• Problems to work on:
(A) Copy the passage of the supplement forum thread from "as long as megadoses" up to and including "supp in addition!!!".
(B) In the supplement forum thread, how many does anabolic ant say he takes each day?

Been thinkin bout givin this a go my self how many ya taking ant


----------



## anabolic ant (Jun 5, 2008)

taking only the recommended amount of 4/day...i thjink its a good buy,worth he doe!!!


----------



## Mr Skinny (Nov 2, 2009)

cool cant decide over that or sci fit kre alkalyn 1500. can get the later cheap £18 delivered 2 month supply though an thats like 25 for 1 month. prob end up tryin em both at some point. good to here ya aint gettin bloat i hav that prob on some


----------



## JokaJJayy (May 9, 2009)

Just finished the last 4 couple days ago, definately seen an improvement while taking 'em.

But now looking for something to take before going back on them.


----------



## anabolic ant (Jun 5, 2008)

Mr Skinny said:


> cool cant decide over that or sci fit kre alkalyn 1500. can get the later cheap £18 delivered 2 month supply though an thats like 25 for 1 month. prob end up tryin em both at some point. good to here ya aint gettin bloat i hav that prob on some


i prefer tabs rather than capsules for some unknown reason,must of been my youth:innocent:...

guess if you are getting from a reputable company,then its not gonna be pooh either way:thumb:!!!!



JokaJJayy said:


> Just finished the last 4 couple days ago, definately seen an improvement while taking 'em.
> 
> But now looking for something to take before going back on them.


try the beta alinine,bloody brillaint stuff,love it...


----------



## JokaJJayy (May 9, 2009)

anabolic ant said:


> try the beta alinine,bloody brillaint stuff,love it...


I'll look into thanks, but would you reccommend starting this straight away or give it a couple weeks since I only just finished the creatine x4?


----------



## anabolic ant (Jun 5, 2008)

creatine as far as i know,and i've had friends do research on it when i was at uni...is pretty safe to take all year round,but breaks are preferable!!!

as long as megadoses are not being administered...

good idea,but you can combine it with your creatine...great combo!!!

or take a break and come back on both o even another supp in addition!!!


----------

• Information provided:
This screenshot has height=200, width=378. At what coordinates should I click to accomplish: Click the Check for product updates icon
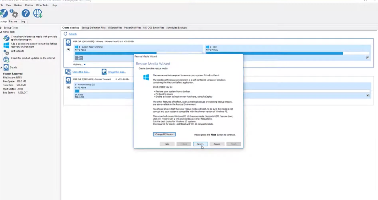(7, 59)
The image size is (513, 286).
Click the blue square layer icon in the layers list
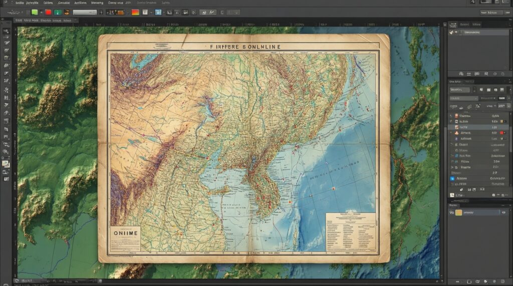452,178
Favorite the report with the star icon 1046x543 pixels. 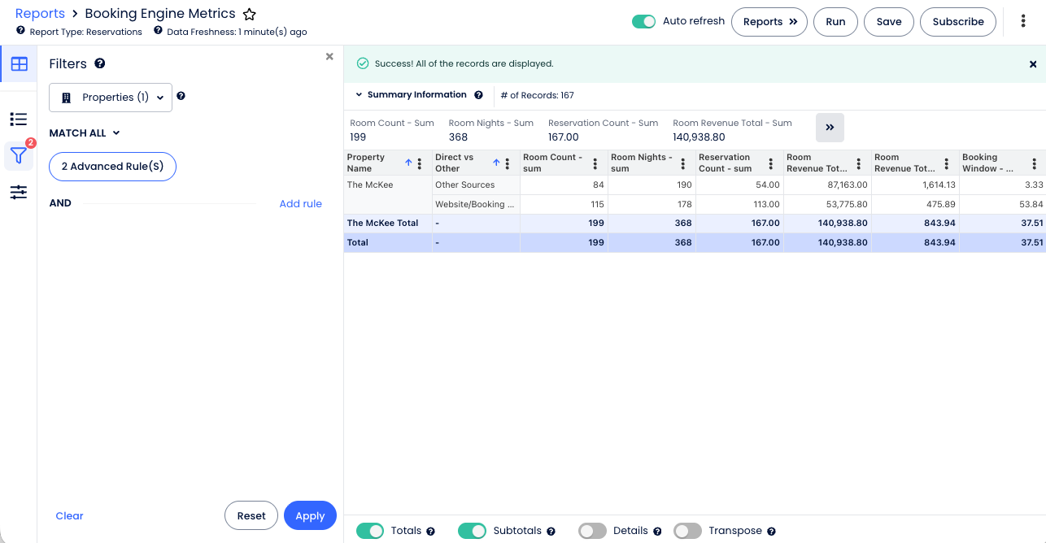pos(250,15)
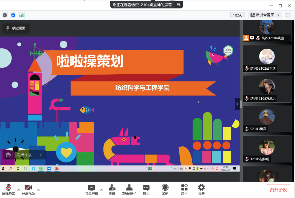Screen dimensions: 295x198
Task: Open the Speaker View (演讲者视图) dropdown
Action: coord(265,15)
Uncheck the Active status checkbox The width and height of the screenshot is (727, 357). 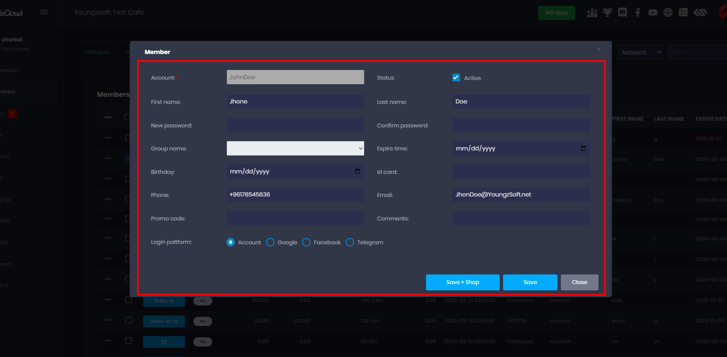point(456,78)
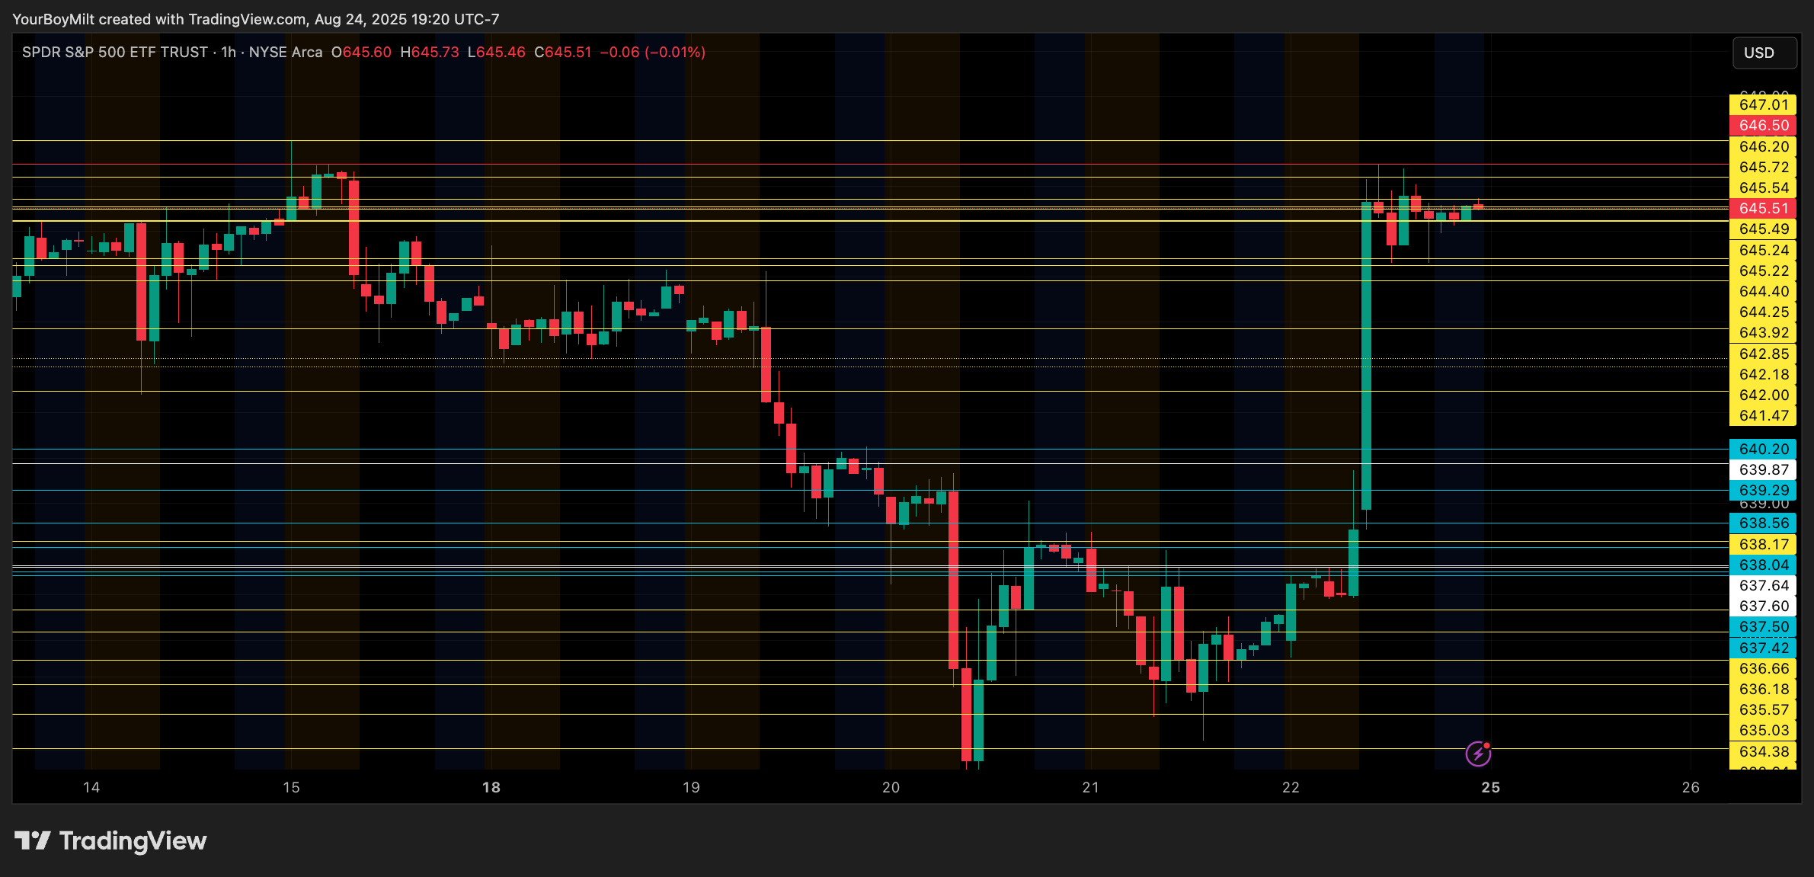Click the purple lightning bolt icon
The height and width of the screenshot is (877, 1814).
(1478, 754)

• The replies:
(A)
as long as megadoses are not being administered...

good idea,but you can combine it with your creatine...great combo!!!

or take a break and come back on both o even another supp in addition!!!

(B) Four a day, the recommended amount.